Path: https://pastebin.com/ZkrbJ78t

AStar: https://pastebin.com/EVGazFtU

 

A few things I've done to optimize the search:

1. Rather than a dictionary to keep track of scores and parents, I use a 2d array of objects that are mapped to the grid i.e. [x,y] represents grid point (x,y).  Objects have F,G,H and Parent fields, these fields are reset to default values during each search.

2. Cheap weighted heuristic

3. Orthogonal neighbors (searching 4 neighbors rather than 8)

Paths don't have to be beautiful because the point reduction smooths them out quite nice. 

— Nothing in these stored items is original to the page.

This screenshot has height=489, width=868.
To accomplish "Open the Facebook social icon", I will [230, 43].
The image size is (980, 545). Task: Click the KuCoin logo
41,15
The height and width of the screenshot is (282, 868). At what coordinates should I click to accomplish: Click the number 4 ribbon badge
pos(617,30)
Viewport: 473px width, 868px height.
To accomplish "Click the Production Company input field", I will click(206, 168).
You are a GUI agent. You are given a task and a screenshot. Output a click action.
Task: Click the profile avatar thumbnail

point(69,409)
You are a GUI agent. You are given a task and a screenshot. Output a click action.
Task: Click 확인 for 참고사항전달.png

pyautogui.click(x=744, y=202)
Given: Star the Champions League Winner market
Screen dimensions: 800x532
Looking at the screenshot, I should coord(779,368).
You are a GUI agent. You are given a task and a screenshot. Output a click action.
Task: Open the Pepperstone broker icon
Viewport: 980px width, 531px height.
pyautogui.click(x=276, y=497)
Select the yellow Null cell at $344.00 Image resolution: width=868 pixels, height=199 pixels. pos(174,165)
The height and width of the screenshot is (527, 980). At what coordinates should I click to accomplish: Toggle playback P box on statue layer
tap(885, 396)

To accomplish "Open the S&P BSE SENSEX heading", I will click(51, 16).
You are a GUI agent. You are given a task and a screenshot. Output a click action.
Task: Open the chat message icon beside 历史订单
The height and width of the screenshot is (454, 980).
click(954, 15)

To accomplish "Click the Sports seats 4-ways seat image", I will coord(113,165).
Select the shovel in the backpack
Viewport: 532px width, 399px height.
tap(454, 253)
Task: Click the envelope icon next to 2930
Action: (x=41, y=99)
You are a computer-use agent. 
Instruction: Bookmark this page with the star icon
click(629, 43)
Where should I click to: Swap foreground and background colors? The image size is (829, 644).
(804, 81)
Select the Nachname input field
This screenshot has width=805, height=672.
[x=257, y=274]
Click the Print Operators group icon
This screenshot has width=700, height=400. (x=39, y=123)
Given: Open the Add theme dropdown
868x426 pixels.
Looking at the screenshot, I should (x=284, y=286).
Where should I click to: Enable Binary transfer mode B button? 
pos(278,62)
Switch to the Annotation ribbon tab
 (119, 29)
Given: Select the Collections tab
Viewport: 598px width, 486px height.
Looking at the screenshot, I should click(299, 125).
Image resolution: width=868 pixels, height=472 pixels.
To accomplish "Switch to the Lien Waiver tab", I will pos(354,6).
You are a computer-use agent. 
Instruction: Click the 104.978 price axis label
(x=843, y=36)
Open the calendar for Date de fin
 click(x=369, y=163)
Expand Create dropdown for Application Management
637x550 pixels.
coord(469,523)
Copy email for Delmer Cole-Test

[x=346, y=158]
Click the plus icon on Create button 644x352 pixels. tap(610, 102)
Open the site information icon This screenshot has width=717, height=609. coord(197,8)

In Path.cs you can see the two functions to reduce points, Incremental and Stretch.  Stretch is much faster because it has the potential to reduce points all the way to the end right off the bat or early on thus reducing calls to the LineOfSight function, but it isn't so reliable around small areas/corners.  The incremental function is reliable but it calls to the LineOfSight function for each and every point along the path, this causes the path reduction to be just about as slow as calculating the path itself. 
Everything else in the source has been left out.